Mass screening of at risk middle aged smokers has not been successful at detecting lung cancers at an early curable stage. Attempts using both sputum cytology and chest radiographs have been tried but have not proved cost effective. Early cancers are often not visible on chest radiographs. Morphological examination of cells exfoliated into sputum is too coarse a method of detecting the early changes of neoplasia. More promising is the possibility of staining exfoliated cells for genetic changes which long precede changes which can be detected on cytological examination. Genetic probes have been developed for a number of the common oncogenes seen in lung cancer. The exfoliation of cells into sputum gives a ready vehicle for detecting changes deep within the bronchial tree. Unfortunately once abnormal cells are found in sputum, finding their exact source is a more difficult matter. Laser light can illuminate areas of metaplasia but frequently this is so widespread throughout the bronchial tree that determining the segment which is likely to develop an invasive tumour is not possible.
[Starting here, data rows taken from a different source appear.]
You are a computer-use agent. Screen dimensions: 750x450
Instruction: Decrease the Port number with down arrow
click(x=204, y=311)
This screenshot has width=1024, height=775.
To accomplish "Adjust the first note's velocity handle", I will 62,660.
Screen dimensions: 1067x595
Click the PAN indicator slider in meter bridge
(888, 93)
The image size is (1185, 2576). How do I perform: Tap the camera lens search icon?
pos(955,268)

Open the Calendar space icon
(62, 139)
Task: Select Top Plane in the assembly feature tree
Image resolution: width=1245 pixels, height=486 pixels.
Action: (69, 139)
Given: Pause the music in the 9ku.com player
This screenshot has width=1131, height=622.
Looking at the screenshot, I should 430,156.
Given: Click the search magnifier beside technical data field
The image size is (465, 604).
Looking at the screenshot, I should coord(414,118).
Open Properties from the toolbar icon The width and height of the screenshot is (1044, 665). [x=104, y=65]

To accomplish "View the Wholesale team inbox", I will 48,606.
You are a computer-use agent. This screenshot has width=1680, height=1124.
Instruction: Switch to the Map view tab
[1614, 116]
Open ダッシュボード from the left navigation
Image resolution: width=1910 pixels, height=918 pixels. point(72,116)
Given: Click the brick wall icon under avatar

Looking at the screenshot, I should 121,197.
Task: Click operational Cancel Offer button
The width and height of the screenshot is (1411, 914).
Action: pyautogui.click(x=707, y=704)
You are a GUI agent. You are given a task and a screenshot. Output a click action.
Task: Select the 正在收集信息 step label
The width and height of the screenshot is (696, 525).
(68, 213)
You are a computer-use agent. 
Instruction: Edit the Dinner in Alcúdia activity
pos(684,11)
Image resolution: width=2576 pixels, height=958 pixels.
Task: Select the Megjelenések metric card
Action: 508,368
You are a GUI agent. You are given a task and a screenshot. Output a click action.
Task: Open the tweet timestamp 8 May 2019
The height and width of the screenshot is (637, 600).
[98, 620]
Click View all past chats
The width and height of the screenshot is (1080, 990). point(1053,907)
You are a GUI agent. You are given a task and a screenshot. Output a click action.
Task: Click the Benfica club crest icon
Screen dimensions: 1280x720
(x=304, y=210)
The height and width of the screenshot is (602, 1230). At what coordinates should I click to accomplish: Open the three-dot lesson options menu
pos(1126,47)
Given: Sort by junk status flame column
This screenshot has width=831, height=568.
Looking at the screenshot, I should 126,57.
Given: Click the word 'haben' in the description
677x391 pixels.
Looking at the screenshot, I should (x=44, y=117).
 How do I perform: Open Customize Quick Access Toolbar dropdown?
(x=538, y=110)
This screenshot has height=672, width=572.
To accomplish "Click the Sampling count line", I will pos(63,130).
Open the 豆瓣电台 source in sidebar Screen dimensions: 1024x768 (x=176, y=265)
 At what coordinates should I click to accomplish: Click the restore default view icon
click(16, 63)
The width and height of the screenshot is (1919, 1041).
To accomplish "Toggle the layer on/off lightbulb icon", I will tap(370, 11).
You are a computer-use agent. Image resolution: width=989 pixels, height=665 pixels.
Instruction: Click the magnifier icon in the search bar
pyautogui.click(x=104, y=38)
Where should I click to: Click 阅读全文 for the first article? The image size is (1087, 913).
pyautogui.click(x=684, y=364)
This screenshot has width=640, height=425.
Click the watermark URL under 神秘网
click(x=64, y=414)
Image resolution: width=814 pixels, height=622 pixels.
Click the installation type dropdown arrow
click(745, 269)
As the human genome has been more completely unravelled a number of genetic polymorphisms and cytogenetic variations have come to be associated with a risk for lung cancer. The combination of polymerase chain reaction and oligo-nucleotide array technology may make it possible to inexpensively screen blood samples from a suspected at risk population. Hopefully the finding of a high risk chromosomal pattern or the detection of genetically abnormal cells in sputum will encourage patients to stop smoking and also help target other screening technologies and help select patients for chemoprevention.